Task data
══════════

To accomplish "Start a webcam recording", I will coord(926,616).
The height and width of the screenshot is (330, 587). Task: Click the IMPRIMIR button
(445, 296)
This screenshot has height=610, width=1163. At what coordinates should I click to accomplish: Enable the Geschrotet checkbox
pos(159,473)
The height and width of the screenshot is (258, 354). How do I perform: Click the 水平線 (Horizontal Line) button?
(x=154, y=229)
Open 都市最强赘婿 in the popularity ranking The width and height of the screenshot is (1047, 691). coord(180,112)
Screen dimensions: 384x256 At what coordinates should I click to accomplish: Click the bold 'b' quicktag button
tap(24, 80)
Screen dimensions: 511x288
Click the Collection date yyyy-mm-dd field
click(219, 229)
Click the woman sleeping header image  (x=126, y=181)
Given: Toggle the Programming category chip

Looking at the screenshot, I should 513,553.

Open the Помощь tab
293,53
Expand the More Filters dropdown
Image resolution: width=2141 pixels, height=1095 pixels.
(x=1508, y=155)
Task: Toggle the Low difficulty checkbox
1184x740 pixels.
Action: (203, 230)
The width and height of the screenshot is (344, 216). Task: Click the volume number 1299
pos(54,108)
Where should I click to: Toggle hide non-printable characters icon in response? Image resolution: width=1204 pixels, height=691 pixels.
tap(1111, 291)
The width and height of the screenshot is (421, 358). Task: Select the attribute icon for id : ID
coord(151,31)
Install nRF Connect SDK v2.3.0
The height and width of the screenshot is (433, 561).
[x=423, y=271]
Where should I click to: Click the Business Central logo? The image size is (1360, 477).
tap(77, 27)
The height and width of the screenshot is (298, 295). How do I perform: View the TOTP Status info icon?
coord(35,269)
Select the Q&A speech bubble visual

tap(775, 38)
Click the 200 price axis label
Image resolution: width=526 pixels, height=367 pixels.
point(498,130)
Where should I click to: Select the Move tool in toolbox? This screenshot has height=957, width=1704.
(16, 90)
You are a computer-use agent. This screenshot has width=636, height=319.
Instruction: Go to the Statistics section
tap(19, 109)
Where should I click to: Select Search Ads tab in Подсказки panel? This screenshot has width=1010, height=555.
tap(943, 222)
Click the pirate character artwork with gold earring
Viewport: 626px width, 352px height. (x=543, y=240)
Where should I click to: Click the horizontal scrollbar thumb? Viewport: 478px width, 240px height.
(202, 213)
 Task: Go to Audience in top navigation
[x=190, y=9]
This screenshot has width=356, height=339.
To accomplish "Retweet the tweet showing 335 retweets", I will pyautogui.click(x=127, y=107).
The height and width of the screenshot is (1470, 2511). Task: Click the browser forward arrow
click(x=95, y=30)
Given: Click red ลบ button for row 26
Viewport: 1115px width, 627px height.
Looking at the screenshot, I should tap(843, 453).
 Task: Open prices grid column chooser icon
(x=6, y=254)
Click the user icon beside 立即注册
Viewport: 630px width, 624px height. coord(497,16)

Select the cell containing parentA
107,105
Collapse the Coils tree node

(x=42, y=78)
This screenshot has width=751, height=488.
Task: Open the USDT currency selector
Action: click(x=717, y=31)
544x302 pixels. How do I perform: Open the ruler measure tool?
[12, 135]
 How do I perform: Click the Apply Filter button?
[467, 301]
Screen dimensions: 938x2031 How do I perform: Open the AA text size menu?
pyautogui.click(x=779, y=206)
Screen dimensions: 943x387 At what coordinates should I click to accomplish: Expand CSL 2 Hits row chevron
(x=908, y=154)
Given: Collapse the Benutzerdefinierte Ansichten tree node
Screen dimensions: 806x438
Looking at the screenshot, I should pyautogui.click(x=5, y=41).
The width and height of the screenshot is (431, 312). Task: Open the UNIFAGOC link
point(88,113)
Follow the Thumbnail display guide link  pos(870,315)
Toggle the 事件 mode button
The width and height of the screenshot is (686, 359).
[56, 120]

══════════

Short problem
Reproduce the rows from the line containing "Click the pirate" through the line containing "Action: click(x=717, y=31)", replacing "icon" with "symbol" and leaving everything else unchanged.

Exercise result
Click the pirate character artwork with gold earring
Viewport: 626px width, 352px height. (x=543, y=240)
Where should I click to: Click the horizontal scrollbar thumb? Viewport: 478px width, 240px height.
(202, 213)
 Task: Go to Audience in top navigation
[x=190, y=9]
This screenshot has width=356, height=339.
To accomplish "Retweet the tweet showing 335 retweets", I will pyautogui.click(x=127, y=107).
The height and width of the screenshot is (1470, 2511). Task: Click the browser forward arrow
click(x=95, y=30)
Given: Click red ลบ button for row 26
Viewport: 1115px width, 627px height.
Looking at the screenshot, I should tap(843, 453).
 Task: Open prices grid column chooser symbol
(x=6, y=254)
Click the user symbol beside 立即注册
Viewport: 630px width, 624px height. coord(497,16)

Select the cell containing parentA
107,105
Collapse the Coils tree node

(x=42, y=78)
This screenshot has width=751, height=488.
Task: Open the USDT currency selector
Action: click(x=717, y=31)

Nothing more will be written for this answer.